> _EXERCISE DESCRIPTION_
For each line below with the word "left", write out a copy.
* * *
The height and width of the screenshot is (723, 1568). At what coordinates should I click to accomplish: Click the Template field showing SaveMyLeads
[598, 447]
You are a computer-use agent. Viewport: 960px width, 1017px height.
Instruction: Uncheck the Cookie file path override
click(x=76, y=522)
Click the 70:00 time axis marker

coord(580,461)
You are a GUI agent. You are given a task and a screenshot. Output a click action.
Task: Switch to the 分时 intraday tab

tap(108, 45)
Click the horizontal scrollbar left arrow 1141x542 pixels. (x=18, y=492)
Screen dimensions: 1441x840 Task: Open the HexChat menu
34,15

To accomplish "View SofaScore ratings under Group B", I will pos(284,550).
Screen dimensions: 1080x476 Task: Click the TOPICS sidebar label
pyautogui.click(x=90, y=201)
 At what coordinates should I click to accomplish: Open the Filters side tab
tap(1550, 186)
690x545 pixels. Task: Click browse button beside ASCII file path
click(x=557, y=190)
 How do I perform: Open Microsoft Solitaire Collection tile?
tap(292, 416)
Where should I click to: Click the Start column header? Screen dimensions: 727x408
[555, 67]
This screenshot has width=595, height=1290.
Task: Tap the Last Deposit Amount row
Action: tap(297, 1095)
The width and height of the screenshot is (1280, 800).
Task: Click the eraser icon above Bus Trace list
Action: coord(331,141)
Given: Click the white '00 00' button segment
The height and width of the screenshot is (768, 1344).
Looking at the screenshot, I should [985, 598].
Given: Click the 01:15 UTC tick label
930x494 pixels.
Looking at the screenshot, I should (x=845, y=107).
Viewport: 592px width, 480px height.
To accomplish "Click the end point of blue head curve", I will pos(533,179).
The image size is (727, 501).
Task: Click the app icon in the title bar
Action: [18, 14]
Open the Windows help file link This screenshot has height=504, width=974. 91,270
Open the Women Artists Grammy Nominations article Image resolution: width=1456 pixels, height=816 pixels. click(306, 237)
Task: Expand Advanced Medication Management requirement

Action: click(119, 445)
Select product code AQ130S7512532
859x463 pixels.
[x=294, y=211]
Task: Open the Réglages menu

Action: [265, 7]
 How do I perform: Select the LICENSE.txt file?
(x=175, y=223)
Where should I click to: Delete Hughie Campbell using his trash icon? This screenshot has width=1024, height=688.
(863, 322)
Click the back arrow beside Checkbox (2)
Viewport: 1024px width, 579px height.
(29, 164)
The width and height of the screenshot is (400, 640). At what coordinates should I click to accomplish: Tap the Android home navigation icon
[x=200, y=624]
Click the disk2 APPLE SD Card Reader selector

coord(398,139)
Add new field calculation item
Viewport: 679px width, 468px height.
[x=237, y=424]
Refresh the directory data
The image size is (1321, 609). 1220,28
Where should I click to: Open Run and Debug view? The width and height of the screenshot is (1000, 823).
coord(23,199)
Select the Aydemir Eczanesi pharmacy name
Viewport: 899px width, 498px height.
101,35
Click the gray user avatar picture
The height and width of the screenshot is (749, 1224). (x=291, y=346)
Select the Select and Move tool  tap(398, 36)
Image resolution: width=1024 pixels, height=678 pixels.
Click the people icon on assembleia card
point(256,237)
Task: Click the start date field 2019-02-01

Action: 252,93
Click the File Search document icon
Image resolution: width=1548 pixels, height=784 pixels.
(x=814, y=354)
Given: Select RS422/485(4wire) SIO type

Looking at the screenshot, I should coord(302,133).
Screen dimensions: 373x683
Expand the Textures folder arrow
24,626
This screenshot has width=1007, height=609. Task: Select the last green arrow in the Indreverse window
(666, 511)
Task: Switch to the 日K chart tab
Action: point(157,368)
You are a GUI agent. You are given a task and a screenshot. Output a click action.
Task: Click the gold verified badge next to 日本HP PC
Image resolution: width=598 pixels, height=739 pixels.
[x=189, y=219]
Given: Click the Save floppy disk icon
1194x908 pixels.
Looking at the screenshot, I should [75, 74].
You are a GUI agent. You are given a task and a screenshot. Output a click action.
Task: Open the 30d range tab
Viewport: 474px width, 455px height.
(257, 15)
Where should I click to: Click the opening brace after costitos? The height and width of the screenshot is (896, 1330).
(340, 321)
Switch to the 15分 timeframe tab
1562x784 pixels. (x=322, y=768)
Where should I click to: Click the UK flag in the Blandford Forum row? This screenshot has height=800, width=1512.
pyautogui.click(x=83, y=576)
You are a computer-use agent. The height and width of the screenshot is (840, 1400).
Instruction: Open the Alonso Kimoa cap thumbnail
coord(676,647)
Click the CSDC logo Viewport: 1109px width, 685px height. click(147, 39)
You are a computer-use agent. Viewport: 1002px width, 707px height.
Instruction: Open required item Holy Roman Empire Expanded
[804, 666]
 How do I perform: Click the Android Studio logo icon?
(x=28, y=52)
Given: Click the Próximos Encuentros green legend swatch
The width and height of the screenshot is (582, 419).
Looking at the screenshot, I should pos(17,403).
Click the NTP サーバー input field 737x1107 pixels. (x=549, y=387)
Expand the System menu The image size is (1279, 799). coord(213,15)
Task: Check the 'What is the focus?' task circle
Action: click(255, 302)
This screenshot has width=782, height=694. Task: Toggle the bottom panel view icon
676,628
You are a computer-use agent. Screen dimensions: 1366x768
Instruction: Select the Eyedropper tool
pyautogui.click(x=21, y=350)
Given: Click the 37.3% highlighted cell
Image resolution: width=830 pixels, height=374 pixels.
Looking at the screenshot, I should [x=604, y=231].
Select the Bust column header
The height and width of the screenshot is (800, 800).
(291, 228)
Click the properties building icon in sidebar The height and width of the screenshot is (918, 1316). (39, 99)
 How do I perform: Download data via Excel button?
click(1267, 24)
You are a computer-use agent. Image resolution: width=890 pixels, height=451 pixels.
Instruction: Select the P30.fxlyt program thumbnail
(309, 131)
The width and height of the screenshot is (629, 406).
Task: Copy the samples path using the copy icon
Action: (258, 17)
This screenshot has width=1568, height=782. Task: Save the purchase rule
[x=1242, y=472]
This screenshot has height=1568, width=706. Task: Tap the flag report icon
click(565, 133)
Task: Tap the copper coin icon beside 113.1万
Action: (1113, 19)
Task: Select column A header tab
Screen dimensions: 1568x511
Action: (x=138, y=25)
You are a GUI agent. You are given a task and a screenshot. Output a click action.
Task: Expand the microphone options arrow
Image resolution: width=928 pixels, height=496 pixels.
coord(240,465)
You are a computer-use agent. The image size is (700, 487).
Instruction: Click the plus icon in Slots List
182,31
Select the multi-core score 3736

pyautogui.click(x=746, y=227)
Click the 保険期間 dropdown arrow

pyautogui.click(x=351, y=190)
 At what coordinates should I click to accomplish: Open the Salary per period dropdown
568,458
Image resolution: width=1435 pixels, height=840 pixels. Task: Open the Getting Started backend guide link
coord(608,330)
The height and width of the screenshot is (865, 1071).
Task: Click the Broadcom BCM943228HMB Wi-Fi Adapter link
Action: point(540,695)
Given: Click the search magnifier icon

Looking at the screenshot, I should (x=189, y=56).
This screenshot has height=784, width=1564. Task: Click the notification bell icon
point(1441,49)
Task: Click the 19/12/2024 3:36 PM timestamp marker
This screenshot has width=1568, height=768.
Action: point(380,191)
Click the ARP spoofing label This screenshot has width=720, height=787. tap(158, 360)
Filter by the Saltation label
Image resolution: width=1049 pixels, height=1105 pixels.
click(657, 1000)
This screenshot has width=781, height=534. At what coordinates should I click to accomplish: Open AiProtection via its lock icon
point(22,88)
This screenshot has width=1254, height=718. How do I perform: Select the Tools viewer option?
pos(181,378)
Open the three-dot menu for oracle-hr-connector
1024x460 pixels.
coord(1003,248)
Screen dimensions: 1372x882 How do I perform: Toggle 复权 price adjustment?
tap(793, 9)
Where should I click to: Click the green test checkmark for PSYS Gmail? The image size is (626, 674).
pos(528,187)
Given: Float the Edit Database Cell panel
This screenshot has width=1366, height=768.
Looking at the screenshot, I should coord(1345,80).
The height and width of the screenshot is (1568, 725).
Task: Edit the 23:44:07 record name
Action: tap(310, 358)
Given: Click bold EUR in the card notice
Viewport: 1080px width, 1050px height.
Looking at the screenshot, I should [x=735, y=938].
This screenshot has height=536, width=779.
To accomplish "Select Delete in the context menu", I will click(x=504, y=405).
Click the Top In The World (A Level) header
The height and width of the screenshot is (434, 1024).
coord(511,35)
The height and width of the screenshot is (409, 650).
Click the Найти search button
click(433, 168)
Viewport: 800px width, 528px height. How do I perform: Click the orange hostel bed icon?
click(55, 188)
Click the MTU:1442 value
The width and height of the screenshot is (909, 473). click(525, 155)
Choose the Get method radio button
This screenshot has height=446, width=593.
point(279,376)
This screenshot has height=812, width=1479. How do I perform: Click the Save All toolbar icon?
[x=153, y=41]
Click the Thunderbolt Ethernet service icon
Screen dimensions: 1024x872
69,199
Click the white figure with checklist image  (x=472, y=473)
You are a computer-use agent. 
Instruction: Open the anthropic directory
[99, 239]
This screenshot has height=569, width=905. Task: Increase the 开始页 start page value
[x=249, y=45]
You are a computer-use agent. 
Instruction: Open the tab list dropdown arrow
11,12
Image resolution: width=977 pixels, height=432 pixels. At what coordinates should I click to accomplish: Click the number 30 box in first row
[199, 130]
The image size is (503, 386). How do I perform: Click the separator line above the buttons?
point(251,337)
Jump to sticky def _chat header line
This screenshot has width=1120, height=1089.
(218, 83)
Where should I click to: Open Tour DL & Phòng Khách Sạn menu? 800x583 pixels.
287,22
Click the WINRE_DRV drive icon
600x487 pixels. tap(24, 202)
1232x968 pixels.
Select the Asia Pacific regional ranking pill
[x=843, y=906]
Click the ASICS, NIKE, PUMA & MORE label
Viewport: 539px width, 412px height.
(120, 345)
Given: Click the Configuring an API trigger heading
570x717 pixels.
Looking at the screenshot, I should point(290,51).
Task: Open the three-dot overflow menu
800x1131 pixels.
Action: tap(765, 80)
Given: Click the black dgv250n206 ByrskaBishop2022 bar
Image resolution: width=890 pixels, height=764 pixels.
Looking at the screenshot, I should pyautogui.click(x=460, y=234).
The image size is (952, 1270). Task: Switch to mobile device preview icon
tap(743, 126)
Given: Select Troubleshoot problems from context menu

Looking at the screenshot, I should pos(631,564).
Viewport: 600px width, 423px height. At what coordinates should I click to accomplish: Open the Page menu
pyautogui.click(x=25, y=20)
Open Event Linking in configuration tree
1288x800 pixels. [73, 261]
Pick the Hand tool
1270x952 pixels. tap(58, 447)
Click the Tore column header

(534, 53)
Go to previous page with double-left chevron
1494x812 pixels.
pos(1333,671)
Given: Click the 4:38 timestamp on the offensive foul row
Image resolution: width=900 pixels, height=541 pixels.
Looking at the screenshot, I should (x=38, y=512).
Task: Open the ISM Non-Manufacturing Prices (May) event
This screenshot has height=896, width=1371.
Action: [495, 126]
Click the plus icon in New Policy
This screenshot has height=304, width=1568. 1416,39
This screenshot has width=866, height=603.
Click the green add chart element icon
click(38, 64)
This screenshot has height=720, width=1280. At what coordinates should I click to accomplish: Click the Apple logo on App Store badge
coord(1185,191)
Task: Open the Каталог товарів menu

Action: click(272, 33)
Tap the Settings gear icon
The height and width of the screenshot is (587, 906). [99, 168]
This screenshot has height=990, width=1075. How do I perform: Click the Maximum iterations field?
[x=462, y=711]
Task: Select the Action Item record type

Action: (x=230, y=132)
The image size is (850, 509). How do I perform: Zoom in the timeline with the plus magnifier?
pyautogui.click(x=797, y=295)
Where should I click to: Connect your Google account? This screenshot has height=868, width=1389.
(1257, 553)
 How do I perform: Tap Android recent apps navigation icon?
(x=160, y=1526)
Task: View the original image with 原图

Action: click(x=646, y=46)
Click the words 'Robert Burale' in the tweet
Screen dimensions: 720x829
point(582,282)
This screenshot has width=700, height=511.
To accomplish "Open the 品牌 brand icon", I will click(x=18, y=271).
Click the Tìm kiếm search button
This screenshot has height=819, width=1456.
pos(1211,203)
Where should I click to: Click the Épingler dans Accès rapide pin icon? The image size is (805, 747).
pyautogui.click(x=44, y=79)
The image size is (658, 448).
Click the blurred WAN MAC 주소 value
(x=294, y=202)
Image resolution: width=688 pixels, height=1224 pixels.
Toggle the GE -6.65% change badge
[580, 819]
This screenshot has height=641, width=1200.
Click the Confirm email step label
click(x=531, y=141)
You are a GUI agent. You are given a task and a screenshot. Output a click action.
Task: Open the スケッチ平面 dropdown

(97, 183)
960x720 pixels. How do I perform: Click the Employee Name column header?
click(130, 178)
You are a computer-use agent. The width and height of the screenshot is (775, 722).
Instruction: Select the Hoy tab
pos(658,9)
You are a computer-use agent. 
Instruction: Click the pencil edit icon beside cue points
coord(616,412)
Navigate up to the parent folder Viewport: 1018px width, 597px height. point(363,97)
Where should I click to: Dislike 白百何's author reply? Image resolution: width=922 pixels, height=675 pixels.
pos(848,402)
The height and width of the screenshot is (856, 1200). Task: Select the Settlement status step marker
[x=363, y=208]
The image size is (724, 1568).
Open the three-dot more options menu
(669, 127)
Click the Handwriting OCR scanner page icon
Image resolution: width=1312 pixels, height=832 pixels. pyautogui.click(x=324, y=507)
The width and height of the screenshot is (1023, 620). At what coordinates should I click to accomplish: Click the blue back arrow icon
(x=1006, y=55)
* * *
> _REPLY TO THE EXERCISE_
Click the horizontal scrollbar left arrow 1141x542 pixels. (x=18, y=492)
Go to previous page with double-left chevron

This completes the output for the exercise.